- [SOURCE DATA]:
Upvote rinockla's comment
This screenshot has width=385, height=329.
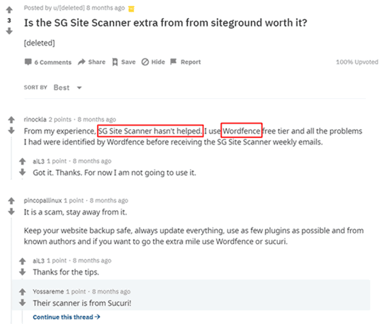point(12,120)
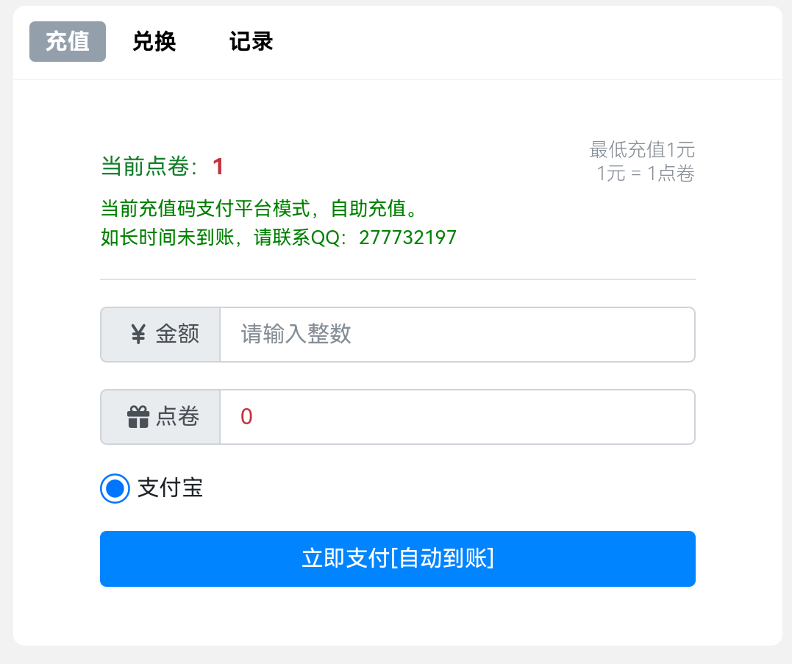Click the 当前点卷 balance label

(x=149, y=167)
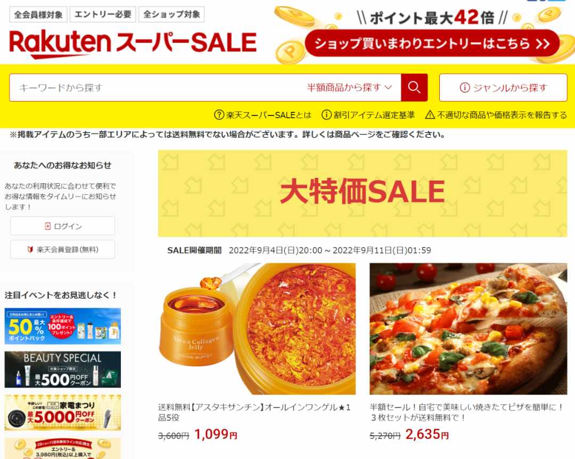The width and height of the screenshot is (575, 459).
Task: Click the info icon in ジャンルから探す
Action: 465,87
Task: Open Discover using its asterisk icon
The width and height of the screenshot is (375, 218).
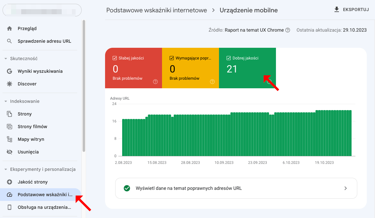Action: pos(9,84)
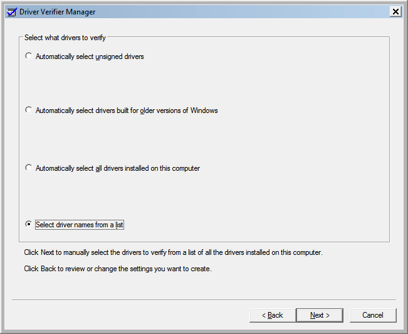Go to the previous page with Back button
Viewport: 408px width, 334px height.
(273, 315)
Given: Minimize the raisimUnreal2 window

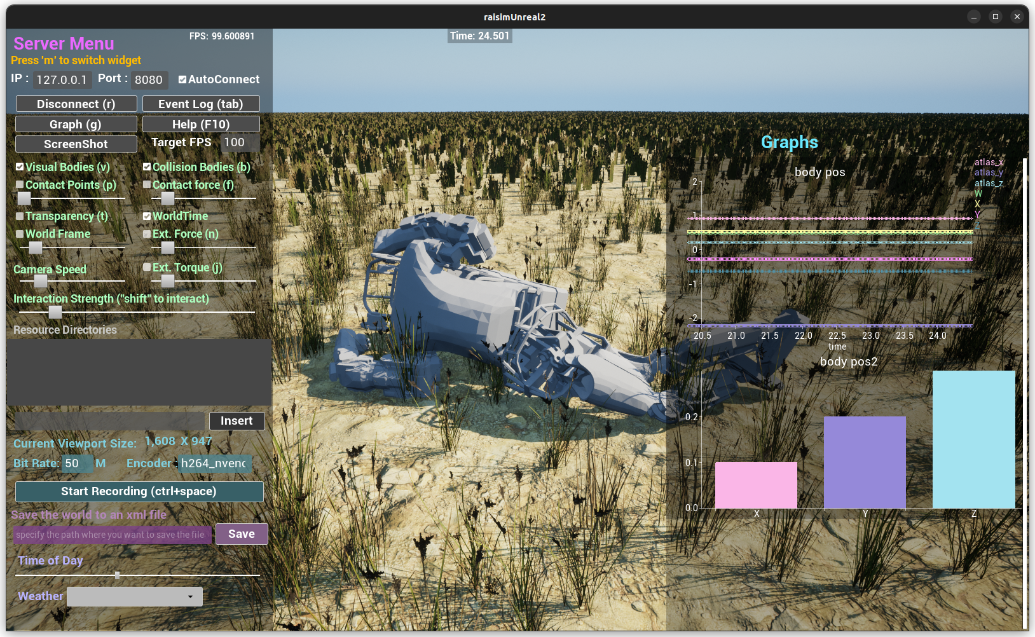Looking at the screenshot, I should click(x=973, y=17).
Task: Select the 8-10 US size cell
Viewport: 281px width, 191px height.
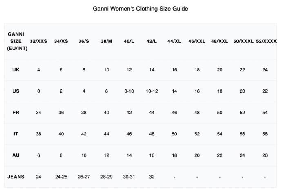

- [WHAT THE TASK ASKS]: Copy out the data above line for line, without changing anything, and leave out the pictures.

- [CORRECT OUTPUT]:
Upvote rinockla's comment
This screenshot has width=385, height=329.
point(12,120)
Click the 当前点卷 balance label

(x=149, y=167)
The width and height of the screenshot is (575, 459).
Task: Click the info icon in ジャンルから探す
Action: 465,87
Task: Open Discover using its asterisk icon
The width and height of the screenshot is (375, 218).
Action: pos(9,84)
Go to the previous page with Back button
Viewport: 408px width, 334px height.
(273, 315)
Given: Minimize the raisimUnreal2 window

Looking at the screenshot, I should click(x=973, y=17).
Task: Select the 8-10 US size cell
Viewport: 281px width, 191px height.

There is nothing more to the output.